Segundo Joana, atualmente, de cada 10 empregos criados, sete são terceirizados, muitos com salário menor do que o mínimo. “Uma das consequências da ditadura, em termos sociais, é que a classe trabalhadora perdeu muitos direitos e foi muito desorganizada em termos sindicais.” 

Na área rural a situação não é melhor. Ela explica que a ditadura chilena realizou uma “contra-reforma agrária” que continua em vigor. “Durante a ditadura, 50 mil camponeses perderam o direito à terra, depois de terem recebido esse direito pela reforma agrária. E existe uma constante espoliação das terras mapuche, no sul do Chile, que é um problema grave e gera uma série de conflitos territoriais como consequência direta da ditadura”, analisa. 

A presença da influência da ditadura no cotidiano do país pode ser dimensionada quando se lembra que Pinochet foi chefe das Forças Armadas até 1998, e senador vitalício até 2005. 

Abertura de arquivos 

A violência de Estado promovida pela ditadura tem, na avaliação da historiadora, um “efeito multiplicador” na sociedade chilena. “Se existiram essa vítimas diretas do regime, são mais de 100 mil pessoas que são familiares das vítimas. E ser familiar da vítima é também ser vítima, é um fenômeno social muito amplo”, pondera. 

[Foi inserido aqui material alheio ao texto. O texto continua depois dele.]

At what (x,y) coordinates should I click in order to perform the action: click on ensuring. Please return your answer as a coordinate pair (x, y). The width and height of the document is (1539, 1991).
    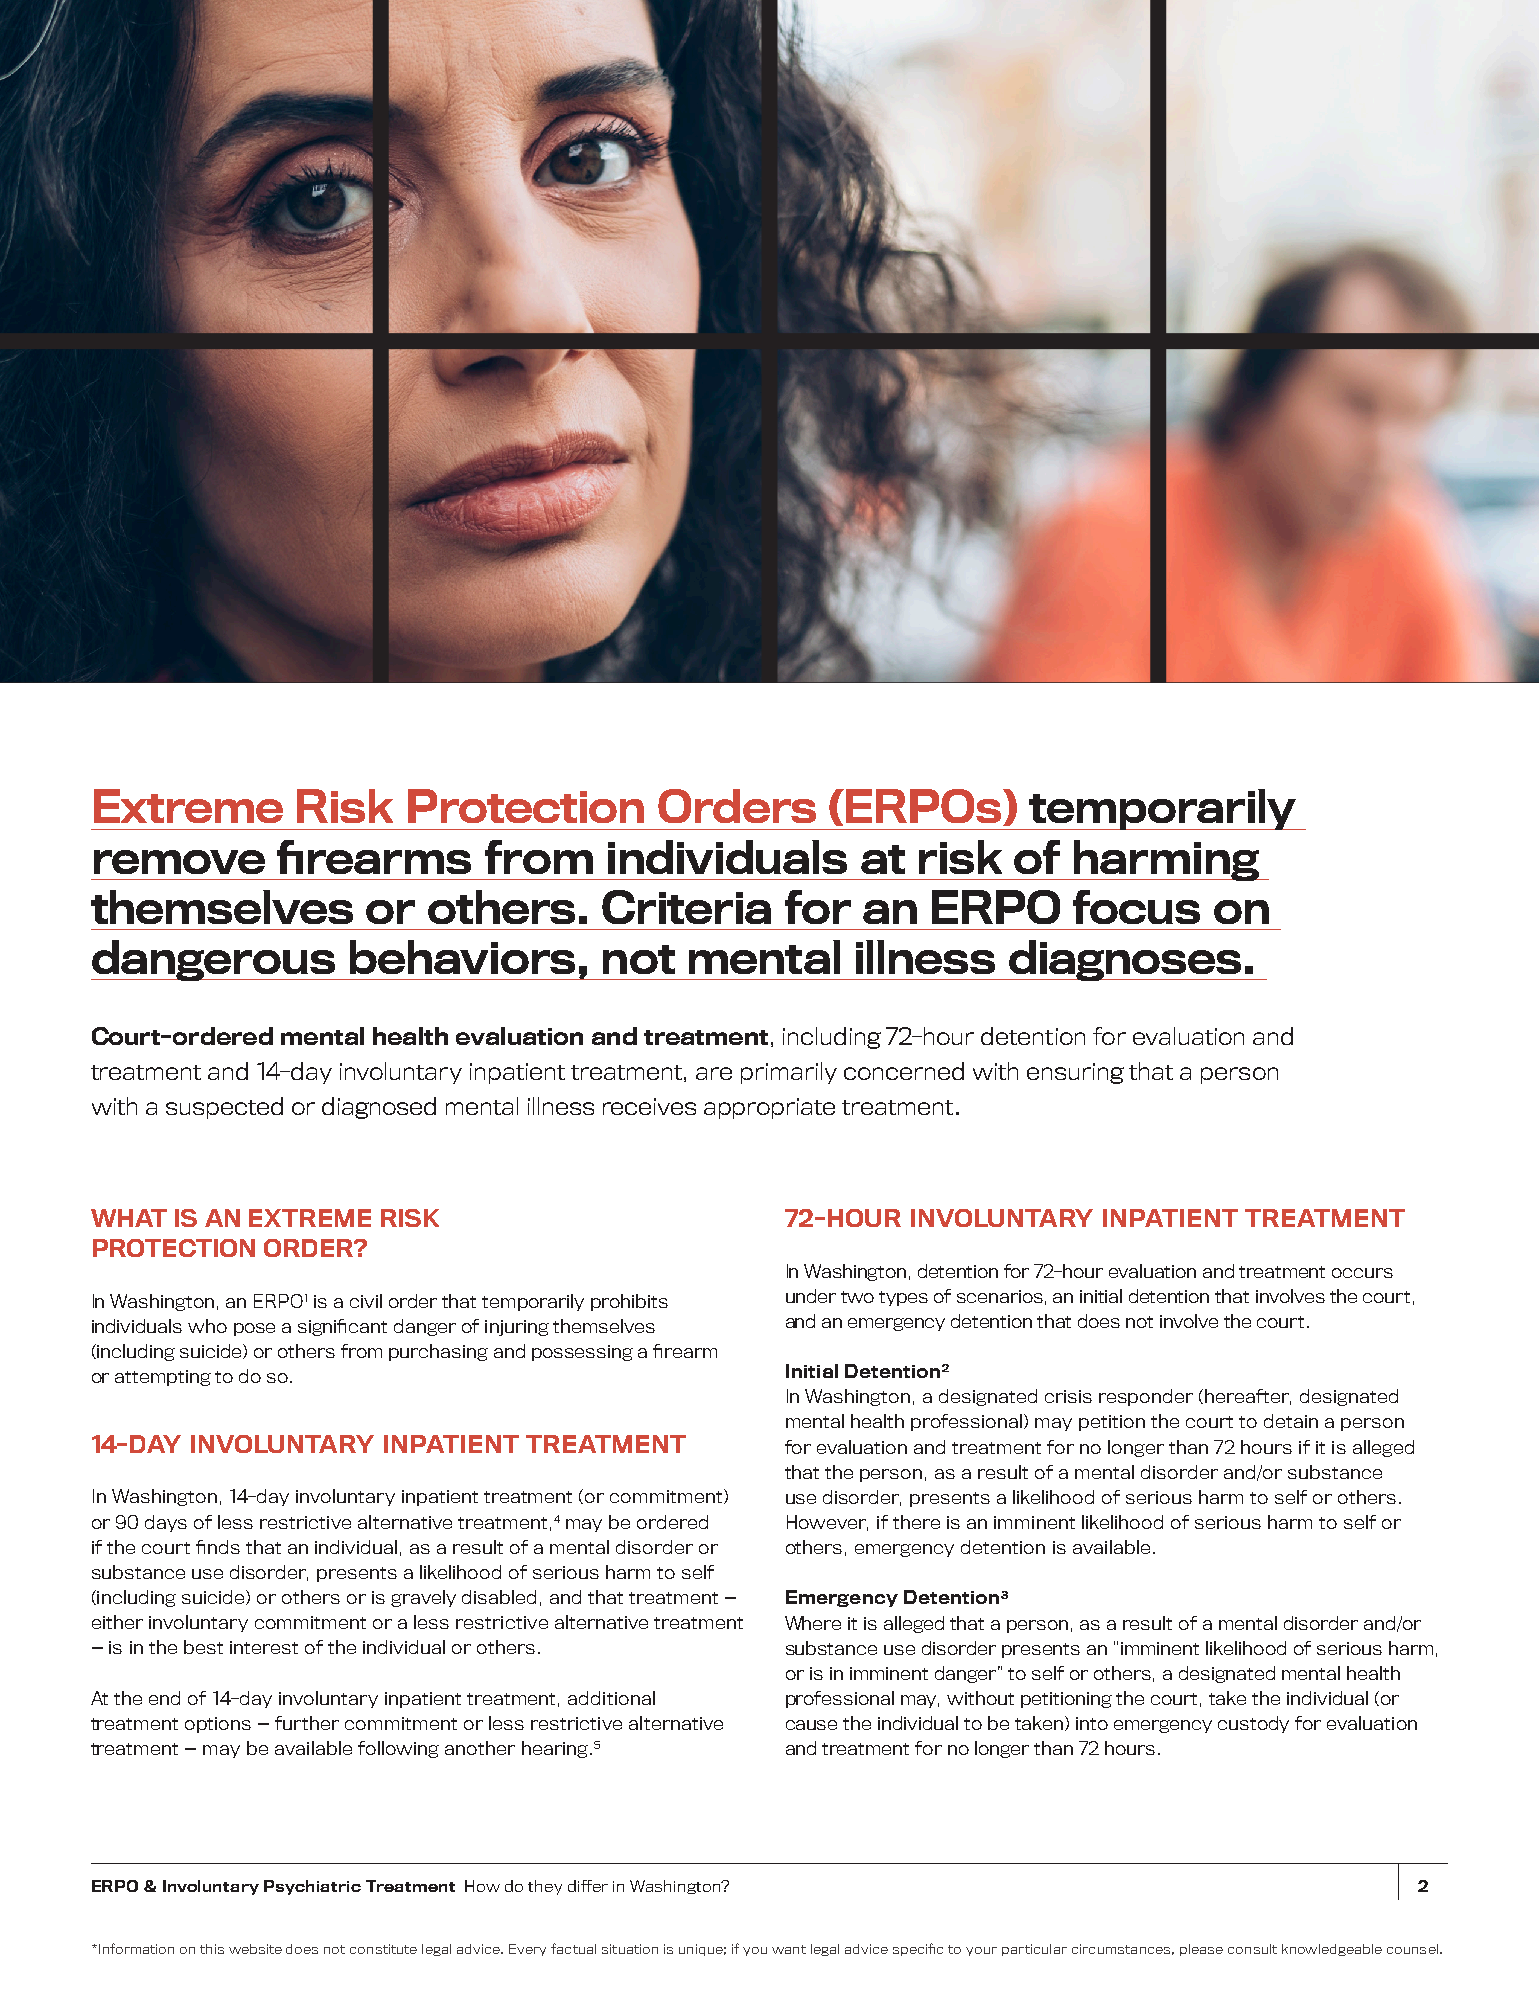
    Looking at the image, I should click on (1075, 1073).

Ela lembra que houve algumas comissões da verdade no Chile depois do fim do regime. A primeira, realizada em 1990, investigou exclusivamente os mortos e desaparecidos. Entretanto, tal comissão teve, entre seus investigadores, dois membros ligados a Pinochet, o que comprometeu a independência dos trabalhos.  

Em 2003, uma segunda comissão da verdade escutou os presos e torturados, colhendo depoimentos de mais de 35 mil chilenos. “Porém, a comissão também determinou que os depoimentos dessas pessoas devem ficar sigilosos por 50 anos”, explica Joana Salém. Na prática, diz a pesquisadora, trata-se de uma iniciativa ambígua que escutou relatos e denúncias, provavelmente contra militares ainda vivos, mas ao mesmo tempo protege esses indivíduos. “É uma verdade somente pela metade.” 

Chile pós-ditadura 

A historiadora e especialista em América Latina destaca que a atual Constituição do Chile ainda é a de 1980, ou seja, feita durante o regime de exceção. “Pinochet aprovou uma Constituição num clima de medo e terror, a partir de um plebiscito, sem que as pessoas tivessem lido o texto constitucional.”

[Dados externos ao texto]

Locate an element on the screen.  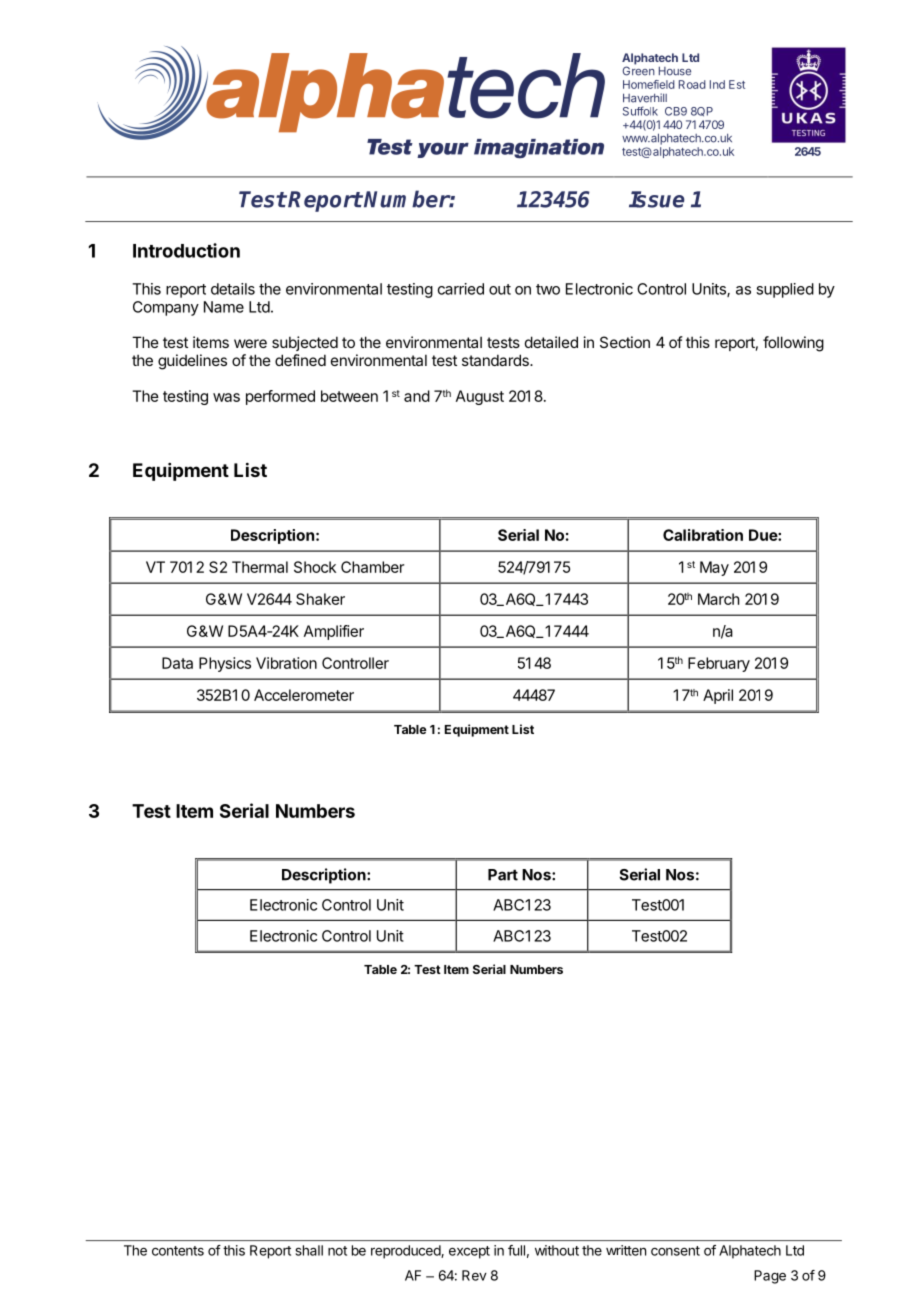
contents is located at coordinates (178, 1251).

Como consequências, a Constituição do país não coloca o Estado como garantidor de direitos, mas como ente complementar àquilo que não feito pelo mercado. O resultado mais visível é na educação, área em que o Estado chileno não tem o dever de oferecer serviços a sua população, o mesmo ocorrendo com a saúde. 

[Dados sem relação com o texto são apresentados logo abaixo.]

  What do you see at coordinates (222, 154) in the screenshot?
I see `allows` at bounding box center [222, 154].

“Dentro da Constituição de 1980 existe um neoliberalismo estruturante do regime jurídico e econômico do país”, afirma Joana Salém. De acordo com a historiadora, por conta disso os movimentos sociais chilenos dos últimos 15 anos, principalmente a partir da “revolta dos pinguins”, em 2006, e dos estudantes, em 2011, brigam contra as heranças de Pinochet no sistema institucional do país. 

Previdência 

Joana alerta que a reforma da Previdência que tentou ser aprovada no Brasil pelo governo de Michel Temer segue o mesmo molde da reforma previdenciária do Chile, aprovada em 1980, com a privatização quase completa do sistema.  

“Hoje os chilenos sentem os efeitos dessa reforma, que demora um tempo por causa do ciclo previdenciário. Um dos maiores e mais fortes movimentos sociais que existe no Chile se chama ‘no más AFP’, que são as associação de fundos de pensão privadas”, afirma. Ela explica que quando as pessoas começaram a se aposentar pelo sistema atual perceberam que, na prática, era uma “não aposentadoria”, pois era impossível deixar de trabalhar até o fim da vida para se sustentar.